Data extract ->
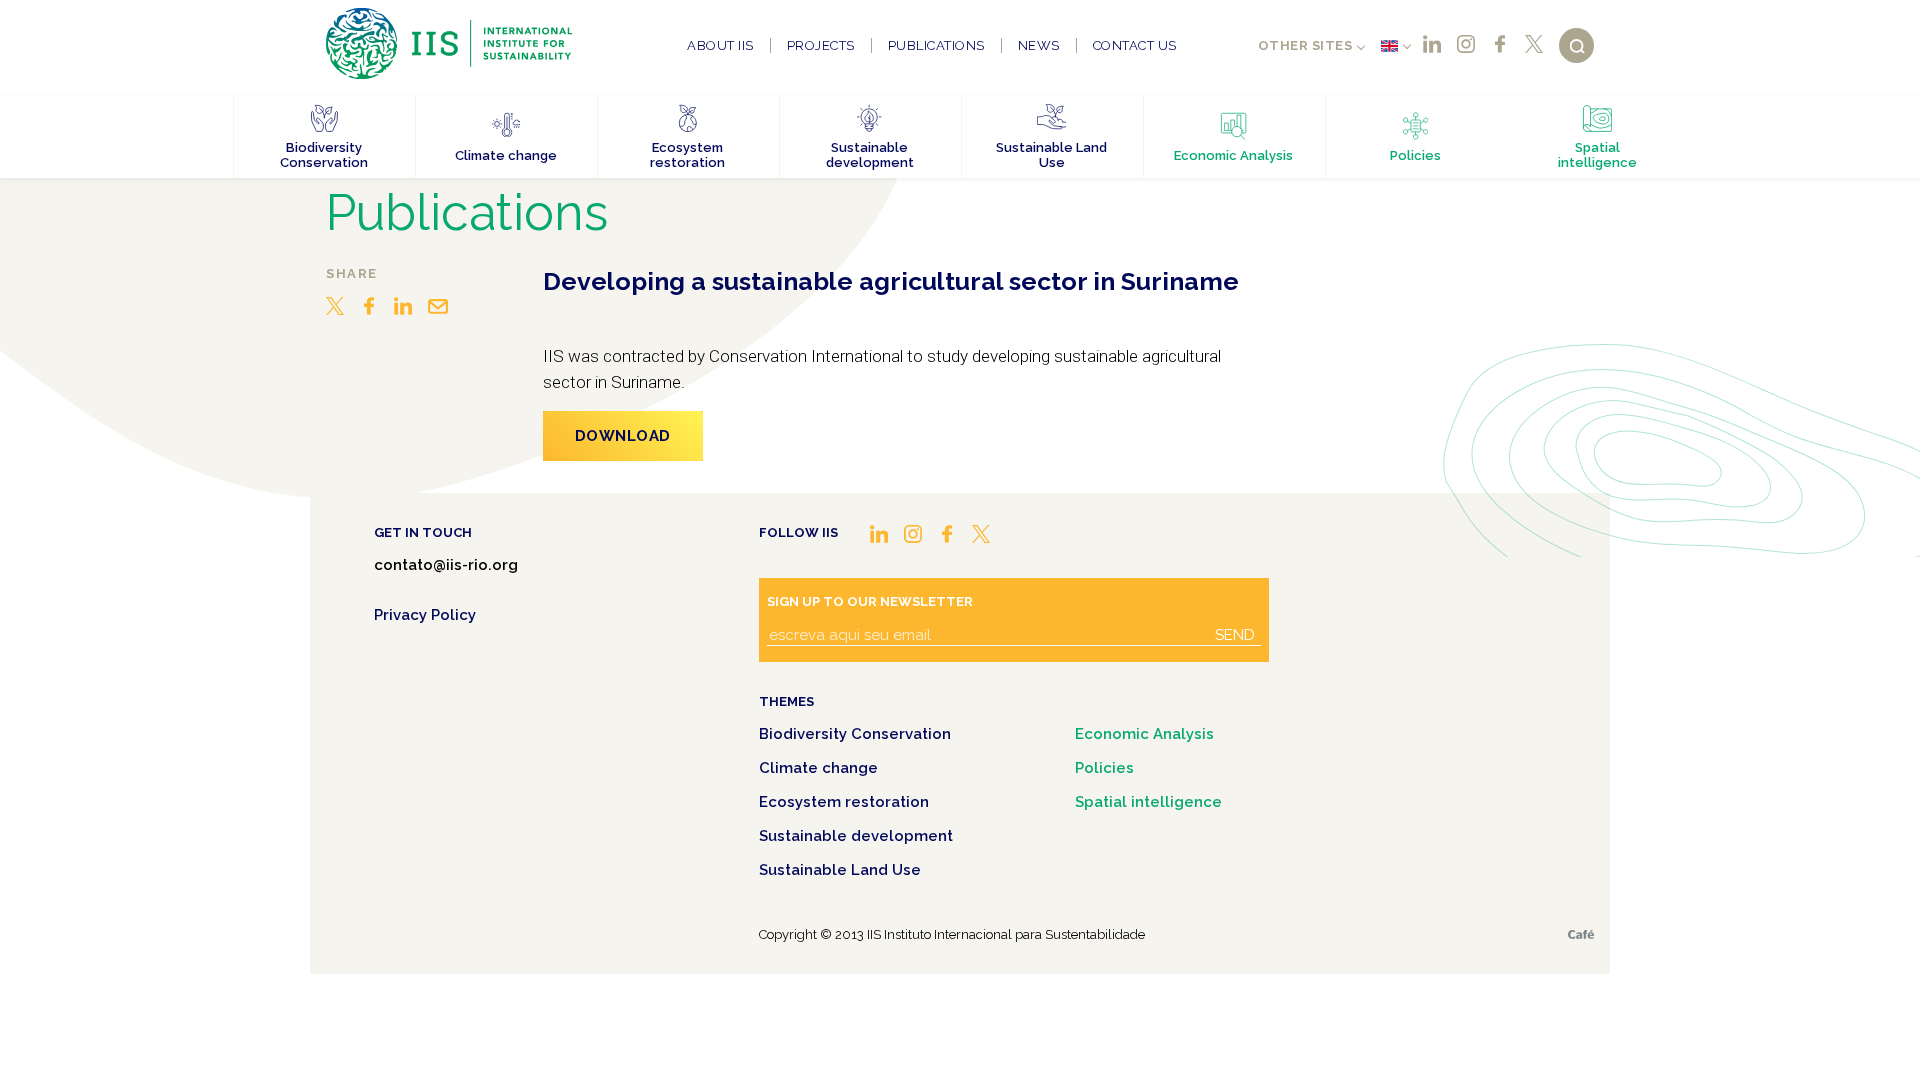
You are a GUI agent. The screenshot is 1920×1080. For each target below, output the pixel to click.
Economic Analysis (1144, 734)
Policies (1104, 768)
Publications (936, 45)
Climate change (818, 768)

What is needed -> Set down nothing but the lines from the one with "Economic Analysis (1144, 734)" through the end of the records, keeping each line exactly as written and including both ends.

Solution for this task ->
Economic Analysis (1144, 734)
Policies (1104, 768)
Publications (936, 45)
Climate change (818, 768)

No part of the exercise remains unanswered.